National Defense Authorization Act for Fiscal Year 2006

Date: Nov. 15, 2005
Location: Washington, DC
Issues: Defense


NATIONAL DEFENSE AUTHORIZATION ACT FOR FISCAL YEAR 2006 -- (Senate - November 15, 2005)

BREAK IN TRANSCRIPT

Ms. COLLINS. Mr. President, competitive sourcing is the process by which the Federal Government conducts a competition to compare the cost of obtaining a needed commercial service from a private sector contractor rather than from Federal employees. Properly conducted, competitive sourcing can be an effective tool to achieve cost savings. Poorly utilized, however, it can increase costs and hurt the morale of the Federal workforce.

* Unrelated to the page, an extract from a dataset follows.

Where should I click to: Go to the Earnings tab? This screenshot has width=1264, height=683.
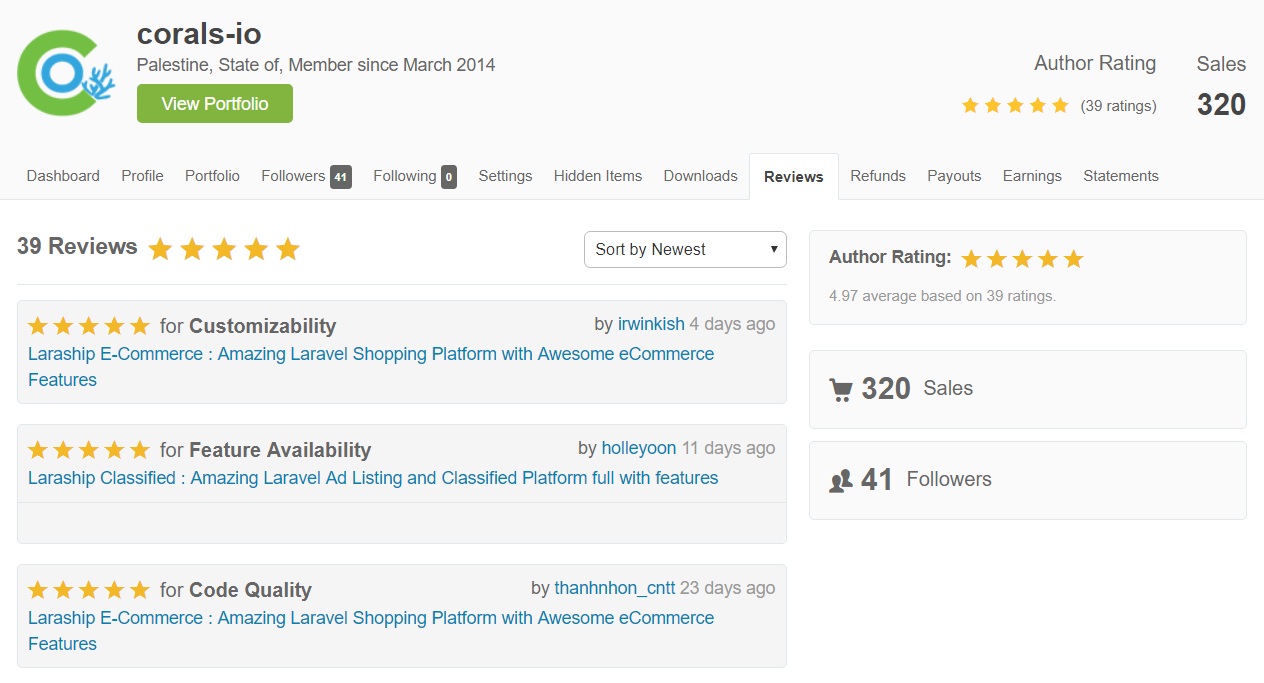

The current guidelines under which agencies conduct these competitions are contained in the Office of Management and Budget's Circular A-76. To ensure that we maximize the benefit and minimize the cost of competitive sourcing, A-76 competitions must be conducted in a carefully crafted manner. The rules under which they take place must be fair, objective, transparent, and efficient. In one particular regard, I believe the current rules fail to meet these criteria.

Specifically, they do not allow Federal employees to protest the agency's decisions in an A-76 competition beyond the agency's own internal review processes to the General Accountability Office. Congress has vested in the GAO the jurisdiction to hear and render opinions in protests of agency acquisition decisions generally. Private sector contractors, in contrast to Federal employees, have standing to protest agency procurement decisions, including those in A-76 competitions, before GAO.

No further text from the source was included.